George Marshall starts directing from the beginnings of the script as Chandler continues to write.

The Blue Dahlia begins with a Hollywood-bound bus stopping at a corner and three war buddies getting off, each of them carrying a suitcase, each looking sheepish in their civvies. There’s Buzz who’s brain damaged and flies into rages,  there’s the amiable George who has taken the responsibility as Buzz’s keeper, and there is their squad leader, Johnny, played by Alan Ladd.

The three men decide to stop for a drink before they resume life back home.  Johnny is the only guy there with a wife to come home to, but he isn’t any more eager to leave the bar than his two friends. He raises a shot of whiskey and toasts his buddies,  Here’s to what was.

What does he mean? Is he mourning a past that can’t be recaptured, or is he not looking forward to what’s ahead? When he arrives home, we get it. His wife, Helen, is entertaining all the people in town who didn’t go to war. And what a corrupt, disreputable bunch they are. The most corrupt of all is Helen’s new boyfriend, Eddie Harwood, the owner of a nightclub called The Blue Dahlia. The party ends when Johnny socks Eddie in the jaw,  You got the wrong lipstick on, Mister, and Helen announces,  Ladies and gentlemen, I think you’d better leave. My husband would like to be alone with me. He probably wants to beat me up.

 I want to beat her up. So I’m not surprised when the housekeeper finds Helen dead the following morning. There are a number of people who have motive and opportunity. It’s the classic set-up used in every Perry Mason ever made: who killed the despicable victim?

There’s Johnny who has a boatload of motive. There’s Eddie Harwood, and Eddie’s boss, Leo, and there’s Buzz, Johnny’s brain-damaged buddy. But as far as the cops are concerned Johnny is their chief suspect. Johnny doesn’t trust the cops anymore than he trusts the rest of the civilian population. Enter Veronica Lake as Joyce who is eager to help Johnny. Why she is so eager to help is the unanswered story question. When she picks him up in a rainstorm he tells her, You oughta have more sense than to take chances with strangers like this. To which she replies,  It’s funny, but practically all the people I know were strangers when I met them.

Joyce acts as Girl Friday while Johnny evades the police and searches for Helen’s killer. And then the shoe drops. Joyce is Joyce Harwood, Eddie Harwood’s wife. The look on Alan Ladd’s face when he’s introduced to her is what makes noir Noir. It’s that this-is-what-happens-when-you-begin-to-trust-someone look.

The most complex and interesting character in the film is Eddie Harwood, played by Howard Da Silva.

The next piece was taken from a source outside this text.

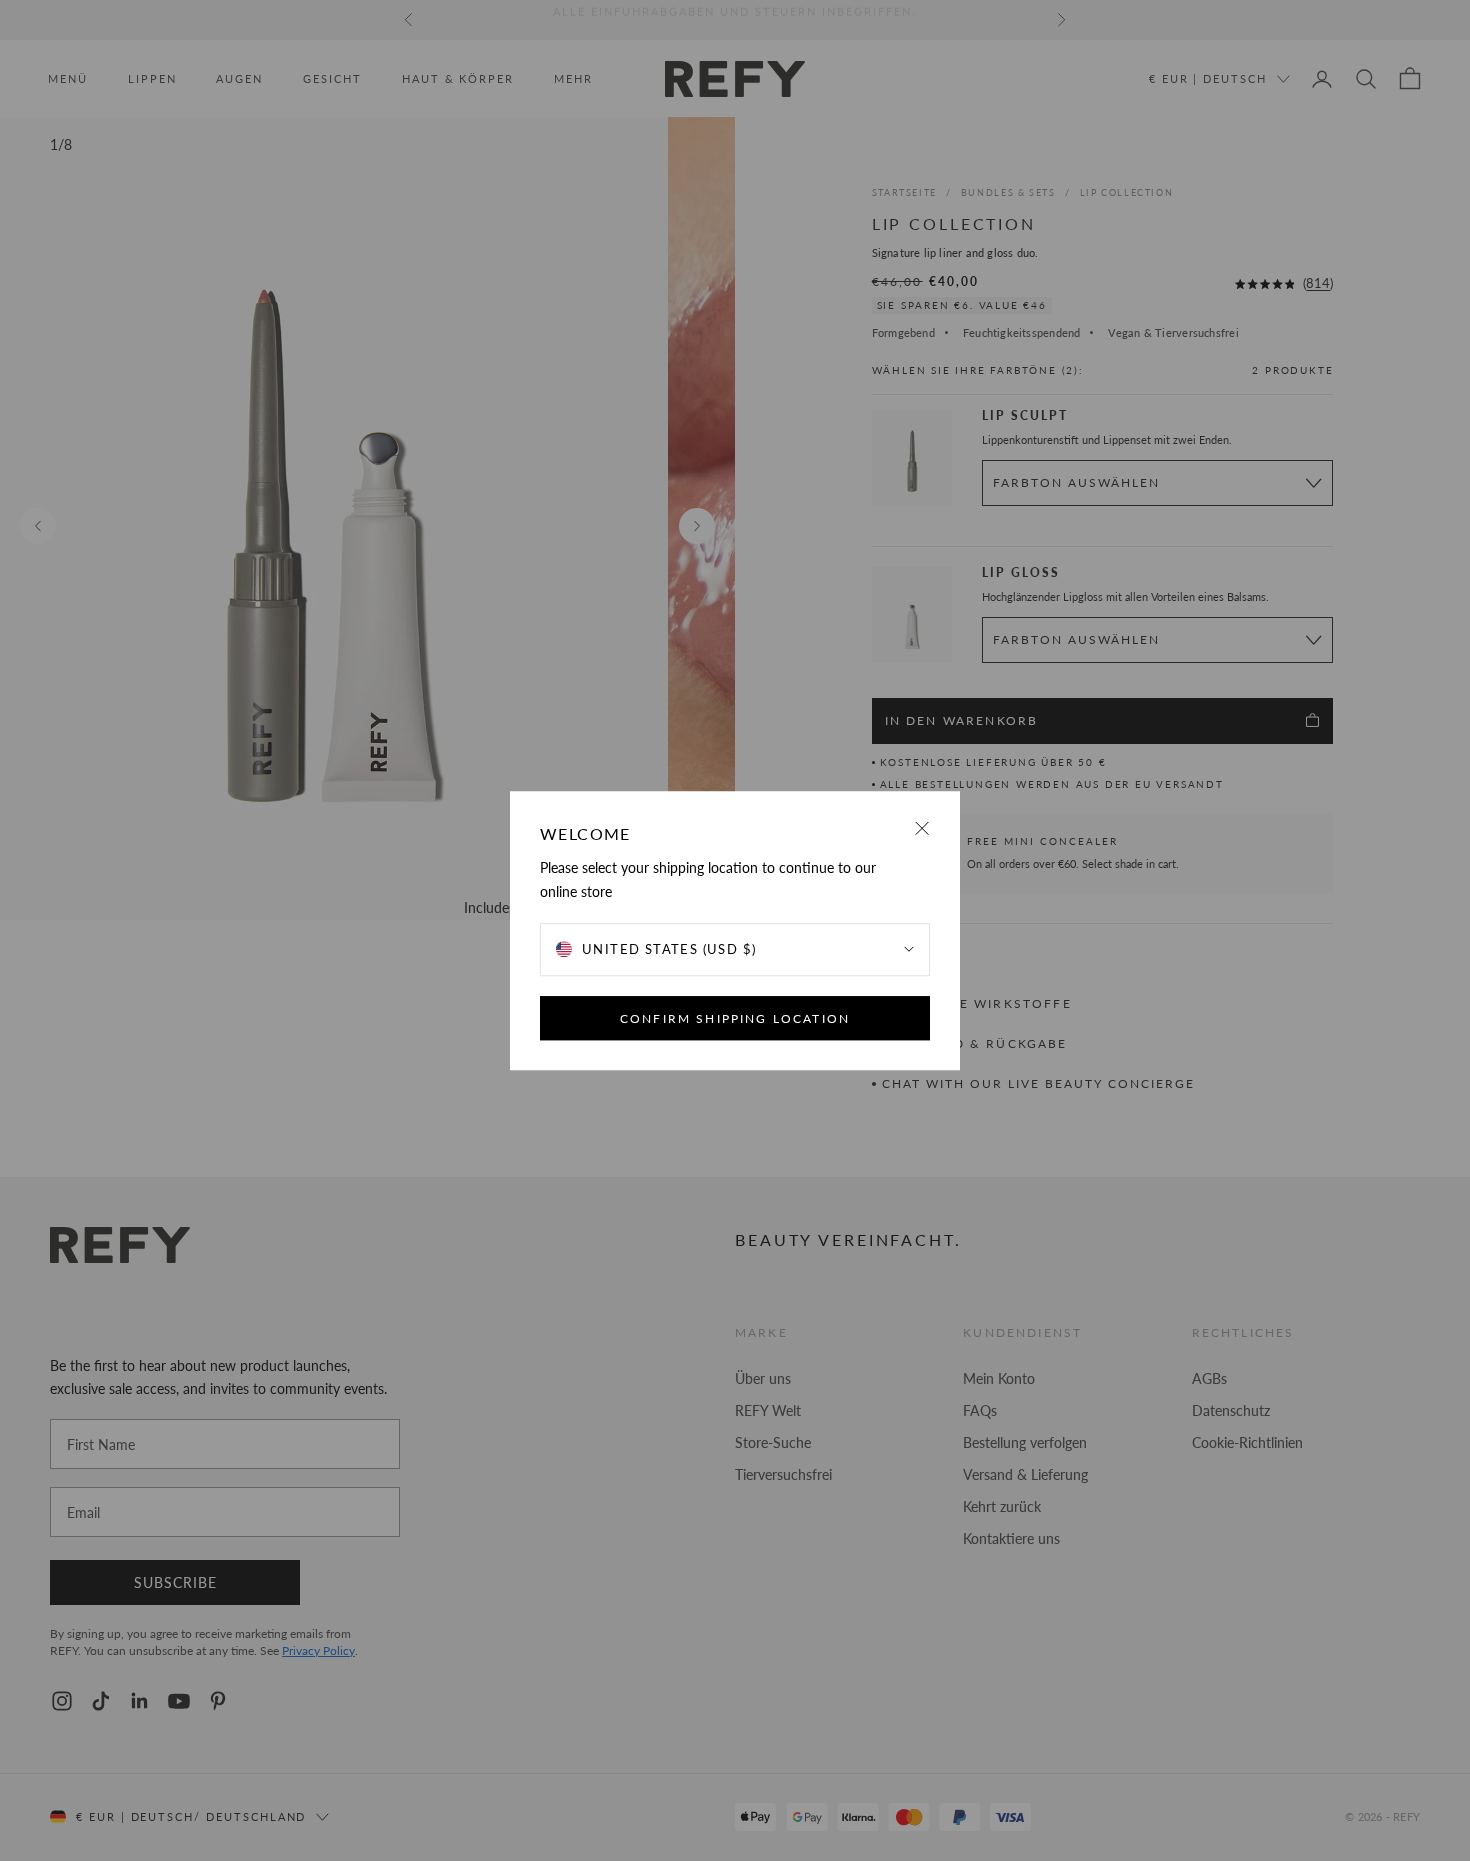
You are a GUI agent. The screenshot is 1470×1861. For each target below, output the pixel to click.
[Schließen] (922, 828)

He wins our sympathy (at least mine) when Johnny socks him. He looks like he could clean the floor with Johnny. Instead he reaches for a handkerchief and tells Johnny,   You’re entirely right. The scene when he’s confronted by a blackmailer is worth the price of the movie. Eddie intimidates the blackmailer with a drink and a cigar.  He’s uber polite and he’s dangerous as hell.

It’s a great set-up, but who killed the dame is the big question. Chandler doesn’t know. He’s leaning towards Buzz, the brain-damaged soldier. Nuh-uh says Paramount. They tell Chandler that the public won’t buy a war hero turned murderer. Chandler is in crisis. He tells the studio he’s unable to finish the script sober. The only way but he can finish on schedule is if he can write from home—drunk—since alcohol gives him the energy and confidence that he needs.

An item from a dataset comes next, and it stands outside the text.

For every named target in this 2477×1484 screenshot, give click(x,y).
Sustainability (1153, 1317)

He also requires from the studio two Cadillac limousines, parked outside his house with drivers available to run errands for him at any hour of his choosing and six secretaries available at all times for dictation and typing.

Believe it or not, Paramount agrees to his demands. And Chandler delivers the ending on schedule. Does Johnny solve his wife’s murder and learn to trust the blonde? I’ll leave it to you to discover.

There’s a postscript: shortly after the film was released, a young woman, Elizabeth Short, was brutally murdered and dismembered in Los Angeles. Elizabeth was called the Black Dahlia by the kids who hung out at the soda fountain with her. The name was picked up by the press and from then on her real-life story was entwined with the fictional one.